Find how many lines below mention "computer". Nothing but the number is needed.

### [Supplied entries]
────────────────

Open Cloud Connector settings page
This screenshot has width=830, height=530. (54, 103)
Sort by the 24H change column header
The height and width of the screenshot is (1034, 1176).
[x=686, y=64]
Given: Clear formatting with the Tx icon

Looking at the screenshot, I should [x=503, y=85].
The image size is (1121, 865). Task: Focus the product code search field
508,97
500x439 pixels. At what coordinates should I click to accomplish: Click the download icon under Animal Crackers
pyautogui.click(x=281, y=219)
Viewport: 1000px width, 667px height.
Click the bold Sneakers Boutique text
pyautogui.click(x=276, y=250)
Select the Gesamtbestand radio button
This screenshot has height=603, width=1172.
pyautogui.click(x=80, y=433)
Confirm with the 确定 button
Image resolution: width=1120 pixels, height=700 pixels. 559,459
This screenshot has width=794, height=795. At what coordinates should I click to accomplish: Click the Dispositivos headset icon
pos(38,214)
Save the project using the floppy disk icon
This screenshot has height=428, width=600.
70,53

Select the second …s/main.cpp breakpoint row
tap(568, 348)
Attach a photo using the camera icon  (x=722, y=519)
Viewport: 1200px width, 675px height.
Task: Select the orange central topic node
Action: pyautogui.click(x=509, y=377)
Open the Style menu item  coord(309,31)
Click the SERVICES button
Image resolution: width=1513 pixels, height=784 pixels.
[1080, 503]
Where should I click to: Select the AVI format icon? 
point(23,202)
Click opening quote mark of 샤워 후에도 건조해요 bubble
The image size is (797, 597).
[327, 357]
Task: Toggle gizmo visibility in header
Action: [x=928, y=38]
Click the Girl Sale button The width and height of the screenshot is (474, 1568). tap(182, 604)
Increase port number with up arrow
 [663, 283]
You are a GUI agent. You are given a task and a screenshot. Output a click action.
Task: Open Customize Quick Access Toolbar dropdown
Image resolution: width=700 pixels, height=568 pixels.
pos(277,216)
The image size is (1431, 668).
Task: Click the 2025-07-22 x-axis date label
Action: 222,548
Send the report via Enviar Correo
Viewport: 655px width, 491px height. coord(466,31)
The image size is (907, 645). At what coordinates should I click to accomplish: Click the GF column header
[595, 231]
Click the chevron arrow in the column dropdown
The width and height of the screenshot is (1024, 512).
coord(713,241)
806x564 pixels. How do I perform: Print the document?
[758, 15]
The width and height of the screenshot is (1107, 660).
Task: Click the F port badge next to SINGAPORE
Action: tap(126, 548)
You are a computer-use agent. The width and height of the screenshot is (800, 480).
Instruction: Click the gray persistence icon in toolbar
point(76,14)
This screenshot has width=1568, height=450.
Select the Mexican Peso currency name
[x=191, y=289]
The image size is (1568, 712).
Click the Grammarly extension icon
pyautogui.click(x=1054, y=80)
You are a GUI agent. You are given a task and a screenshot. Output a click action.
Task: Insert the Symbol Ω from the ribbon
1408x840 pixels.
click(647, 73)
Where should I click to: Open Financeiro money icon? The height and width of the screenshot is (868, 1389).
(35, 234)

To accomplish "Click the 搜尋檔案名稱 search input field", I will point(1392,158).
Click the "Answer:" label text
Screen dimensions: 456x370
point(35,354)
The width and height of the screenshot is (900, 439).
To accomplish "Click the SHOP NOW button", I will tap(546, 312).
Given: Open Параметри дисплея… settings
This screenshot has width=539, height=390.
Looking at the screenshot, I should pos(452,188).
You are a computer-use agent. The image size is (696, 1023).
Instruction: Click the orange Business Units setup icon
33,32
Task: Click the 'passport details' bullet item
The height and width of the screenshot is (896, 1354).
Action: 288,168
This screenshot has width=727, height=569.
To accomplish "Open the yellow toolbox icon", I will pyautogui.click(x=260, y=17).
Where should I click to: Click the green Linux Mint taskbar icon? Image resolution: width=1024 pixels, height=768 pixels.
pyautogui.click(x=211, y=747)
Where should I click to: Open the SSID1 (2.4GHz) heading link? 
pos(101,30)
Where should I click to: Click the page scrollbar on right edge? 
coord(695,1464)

────────────────

### [Response to this exercise]
2